2.2. Features selection and sentiment classification techniques 

Several research works have focused on feature selection from text, namely for sentiment analysis 
purposes [2], [10], [26], [27]. The main features that have captured the focus of these works are term 
frequency, inverse document frequency, n-gram based tokens, and POS-tags of words extracted from the text 
of sentiment sentences. The aim of the feature selection process in this context is to reduce feature vectors in 
an attempt to improve the computation speed and increase the accuracy of the sentiment classification 
methods. However, little attention has been given to the latent semantic aspects of words encoded in 
sentiment sentences [28], [29]. In addition, the composition of the best features that significantly contribute 
to producing the most accurate sentiment classes has not been given sufficient attention. Accordingly, in the 
context of our research work, we attempt to investigate the impact on combining multiple features, including 
semantically-related features, on the quality of a number of machines learning based sentiment classification 
methods. In particular, we employ the well-known TF-IDF feature weighting technique with the combination 
of n-gram tokens and semantic features extracted from WordNet. As such, a sentiment sentence is assigned a 
weight based on (1).

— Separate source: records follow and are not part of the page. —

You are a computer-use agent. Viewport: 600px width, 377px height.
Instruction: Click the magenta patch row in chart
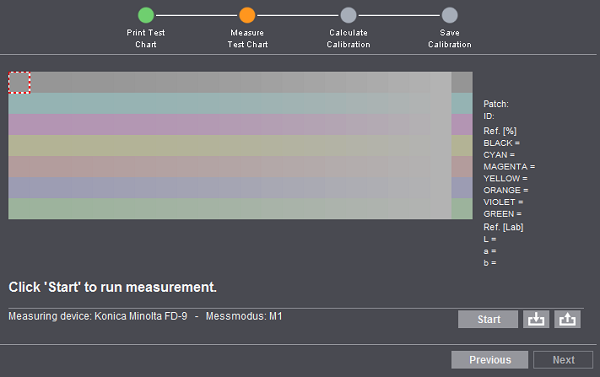click(240, 124)
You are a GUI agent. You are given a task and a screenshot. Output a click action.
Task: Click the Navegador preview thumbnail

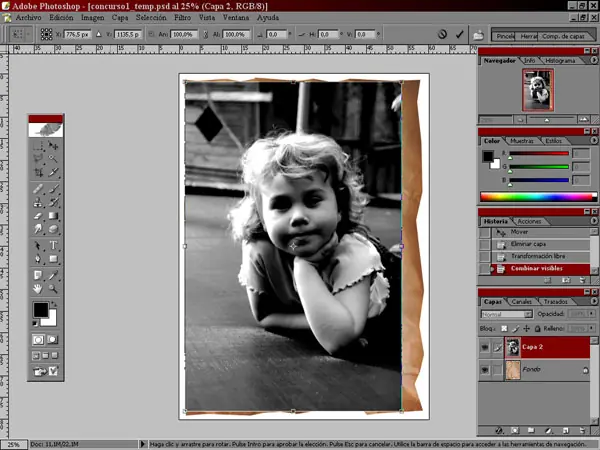(x=538, y=90)
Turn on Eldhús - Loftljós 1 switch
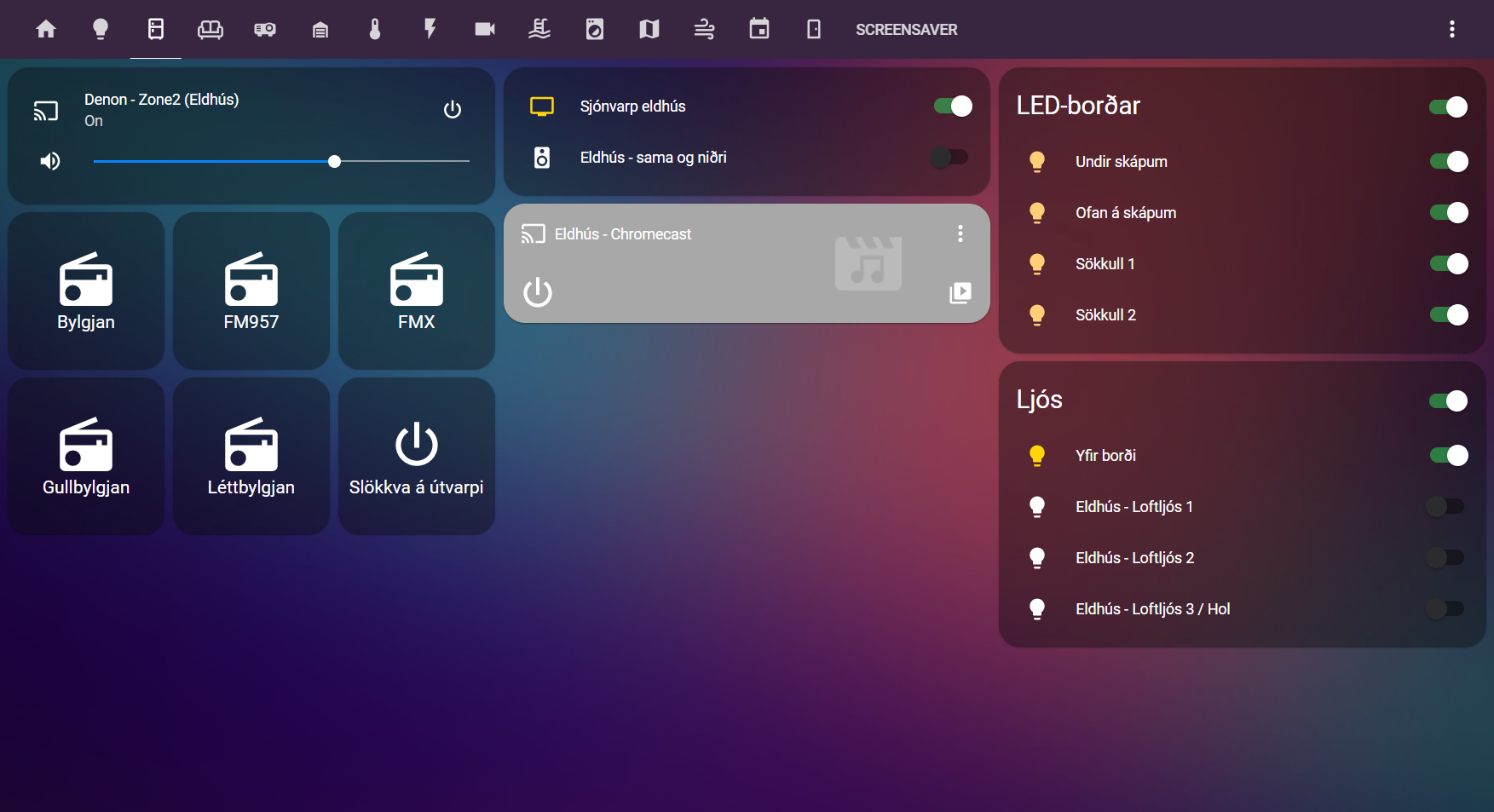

The unit we use to represent each sentence is D. We use the variable D to denote 
sentences in the dataset to maintain consistency with the general terms used to define the TF-IDF equation. 


TF-IDF(t) = (1+ log10 TF(t)) * log10 (N/DF(t)), (1) 


Where: 
—  N:is the number of sentiment sentences in the corpus. 
— DF: represents the number of sentences that contain term t. 
— TF: is the number of occurrences of term t in sentence D. 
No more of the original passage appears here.